● Work to complete: Can you rewrite the rows below with "Where should I click to" replaced by "Where do I tap to" and everything else left the same? Leave the pictures out.

● Material provided:
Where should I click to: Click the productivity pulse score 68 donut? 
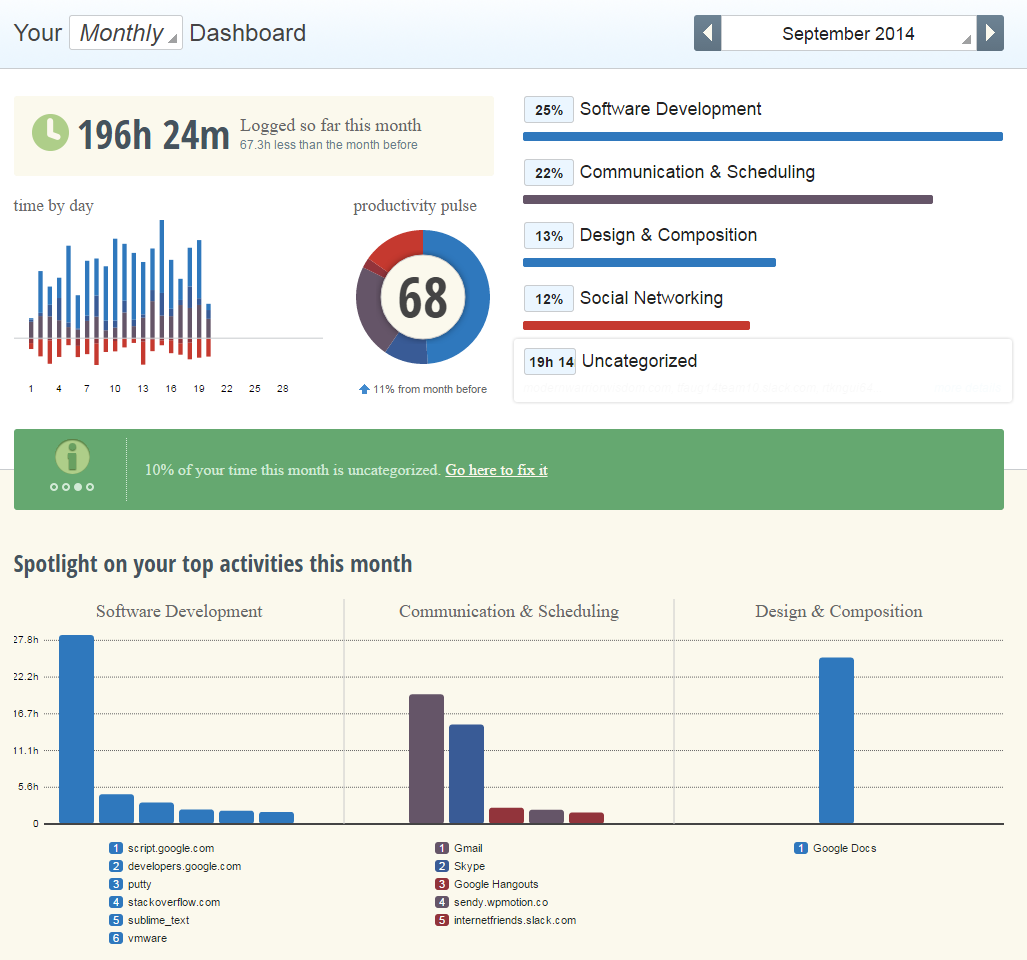coord(422,297)
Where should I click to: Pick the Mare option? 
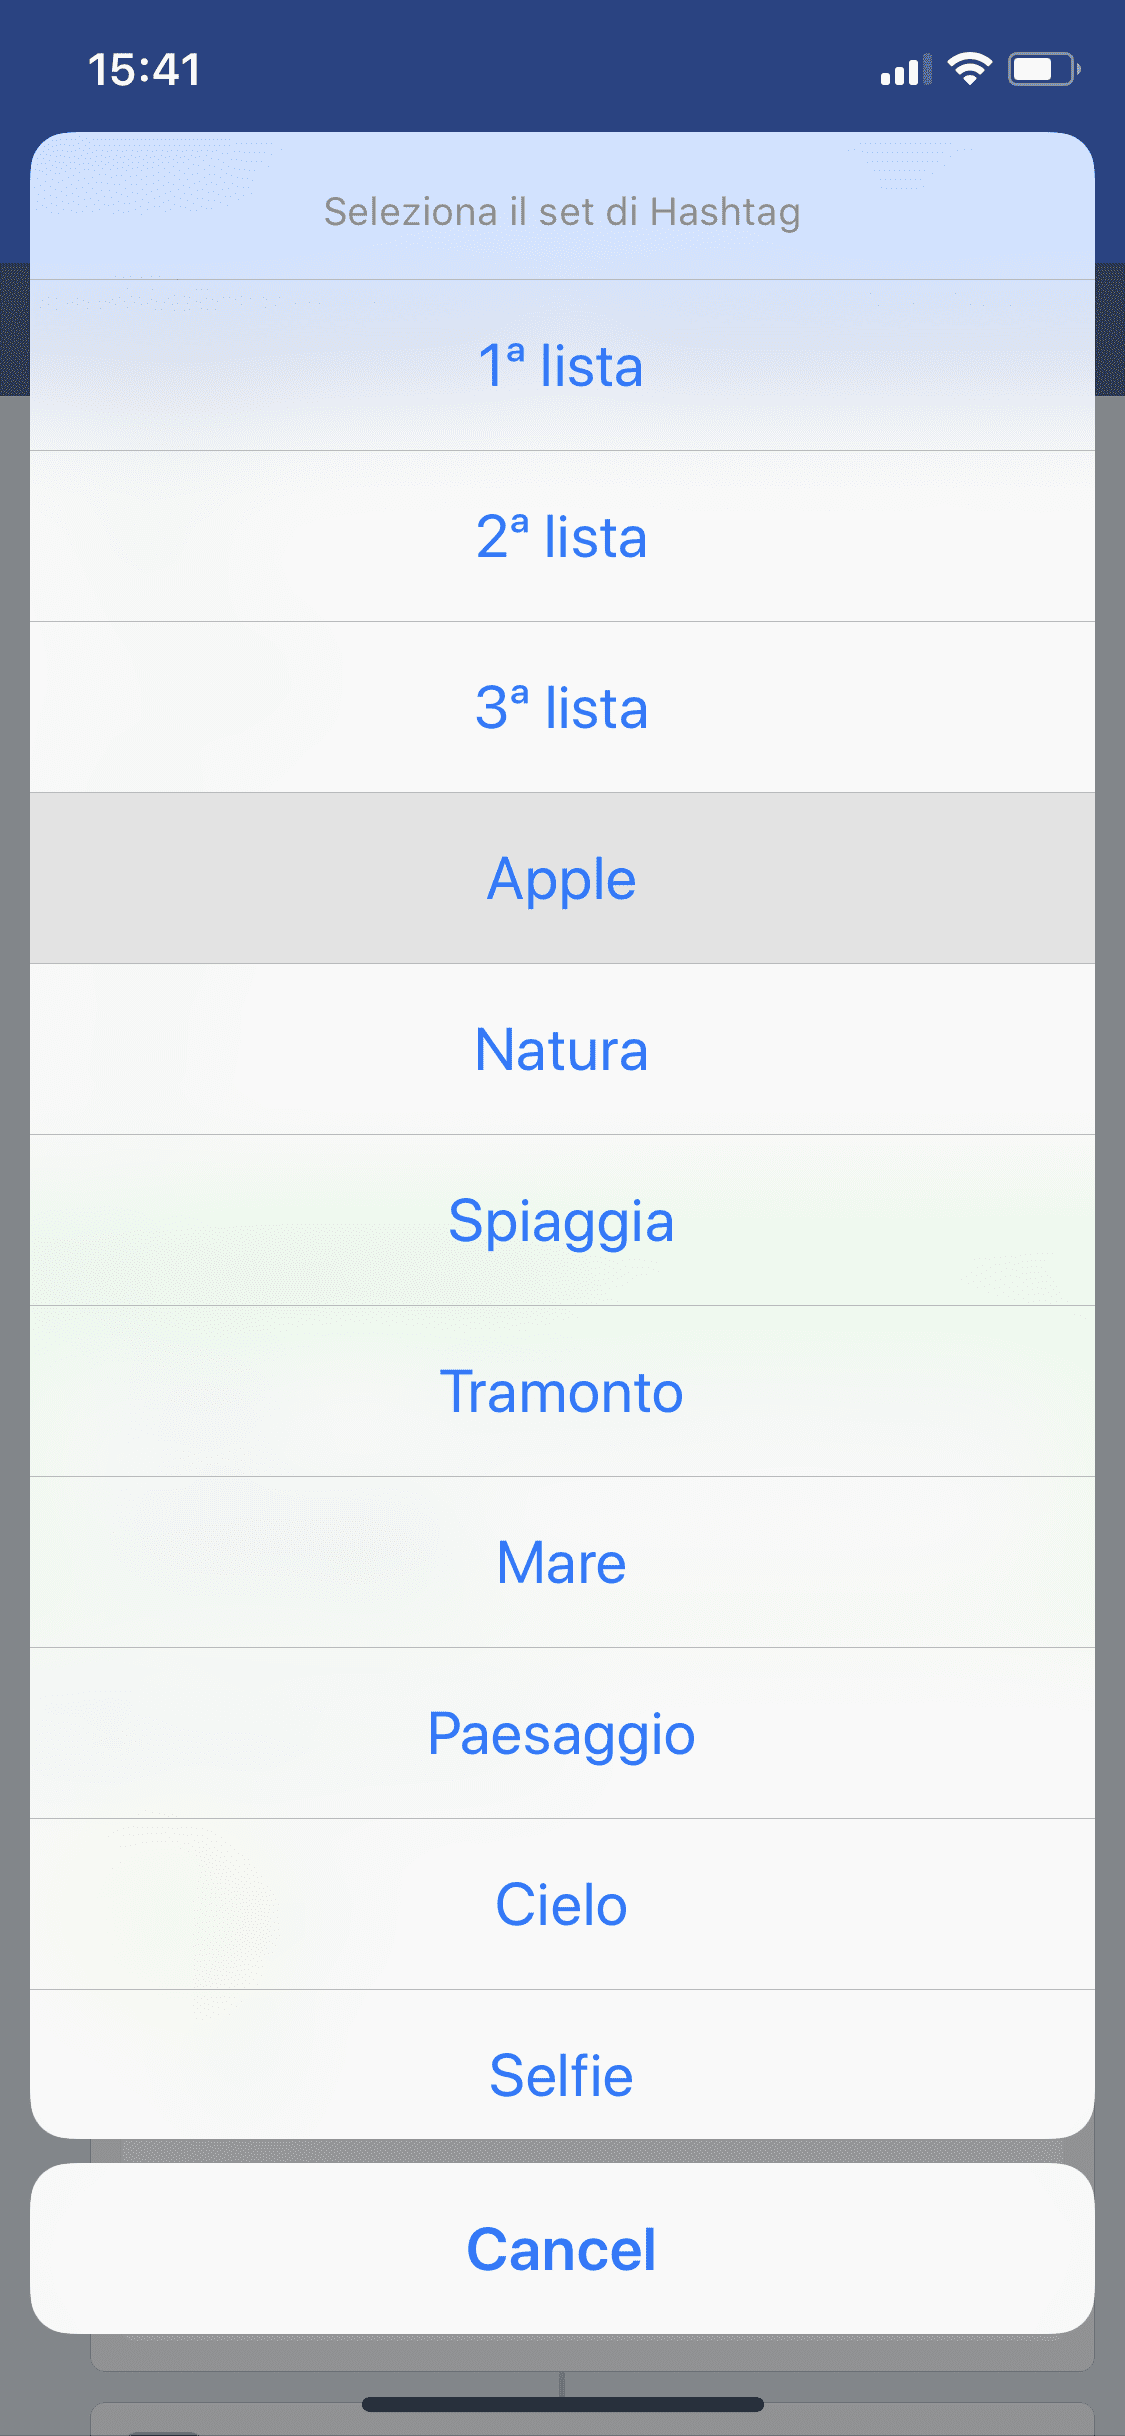click(x=561, y=1563)
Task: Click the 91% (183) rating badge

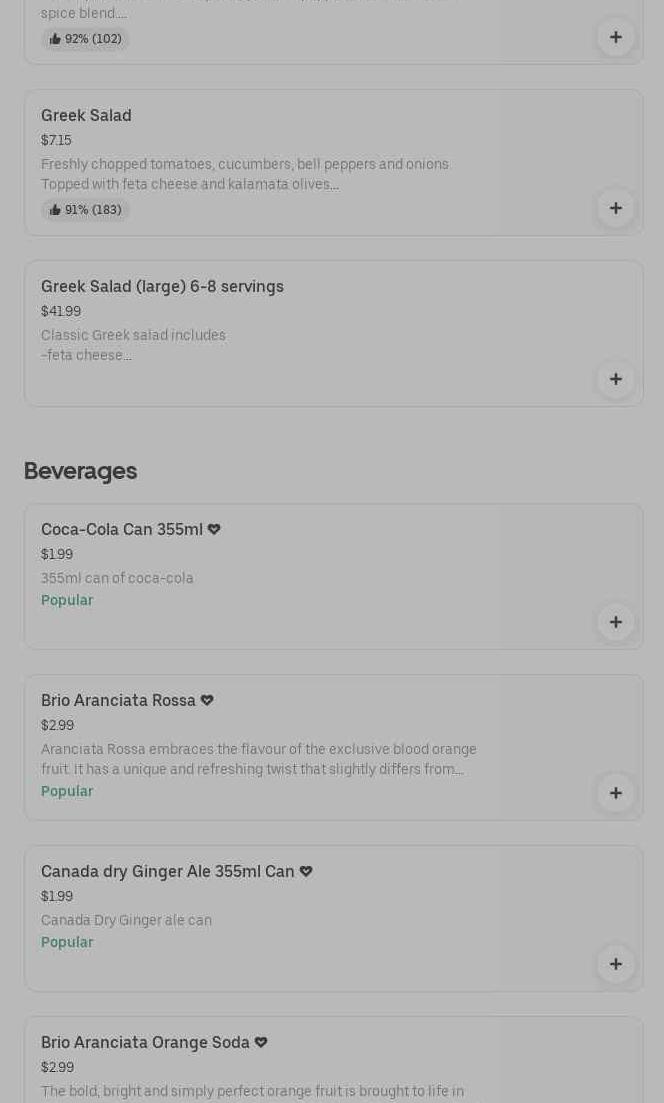Action: [86, 210]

● Exercise answer:
Where do I tap to: Click the productivity pulse score 68 donut? 
coord(422,297)
Where do I tap to: Pick the Mare option? 
click(x=561, y=1563)
Task: Click the 91% (183) rating badge

Action: [86, 210]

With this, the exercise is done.